Among the entries, how many lines hold the word "computer"? Respond with that number only.

[Opening Data to examine section]

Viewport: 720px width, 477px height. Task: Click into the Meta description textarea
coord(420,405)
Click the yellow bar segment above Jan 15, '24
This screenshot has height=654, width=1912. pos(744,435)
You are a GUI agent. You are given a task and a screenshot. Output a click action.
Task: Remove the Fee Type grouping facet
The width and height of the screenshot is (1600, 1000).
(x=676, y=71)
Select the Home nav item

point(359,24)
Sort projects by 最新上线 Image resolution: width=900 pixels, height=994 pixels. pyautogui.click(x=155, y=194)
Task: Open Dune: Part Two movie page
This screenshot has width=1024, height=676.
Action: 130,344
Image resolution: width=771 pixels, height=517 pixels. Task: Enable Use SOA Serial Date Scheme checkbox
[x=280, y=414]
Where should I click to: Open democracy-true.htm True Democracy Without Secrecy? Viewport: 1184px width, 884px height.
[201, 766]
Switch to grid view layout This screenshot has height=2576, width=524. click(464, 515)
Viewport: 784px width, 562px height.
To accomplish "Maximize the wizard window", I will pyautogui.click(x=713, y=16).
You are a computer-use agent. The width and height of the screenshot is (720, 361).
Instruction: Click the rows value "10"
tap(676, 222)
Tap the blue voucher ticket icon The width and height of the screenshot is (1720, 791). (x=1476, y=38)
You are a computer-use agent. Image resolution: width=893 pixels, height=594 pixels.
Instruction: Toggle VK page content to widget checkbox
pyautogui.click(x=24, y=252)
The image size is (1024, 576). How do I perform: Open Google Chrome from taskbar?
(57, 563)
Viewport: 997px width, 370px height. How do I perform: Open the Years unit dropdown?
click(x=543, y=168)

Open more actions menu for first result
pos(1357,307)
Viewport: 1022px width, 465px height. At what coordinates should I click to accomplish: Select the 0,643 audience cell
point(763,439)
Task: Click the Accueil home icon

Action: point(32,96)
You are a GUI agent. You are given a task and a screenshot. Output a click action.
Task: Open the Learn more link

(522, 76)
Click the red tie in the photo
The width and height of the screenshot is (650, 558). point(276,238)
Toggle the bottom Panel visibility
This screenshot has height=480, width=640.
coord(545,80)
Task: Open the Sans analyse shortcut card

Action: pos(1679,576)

[Closing Data to examine section]

→ The completed task:
2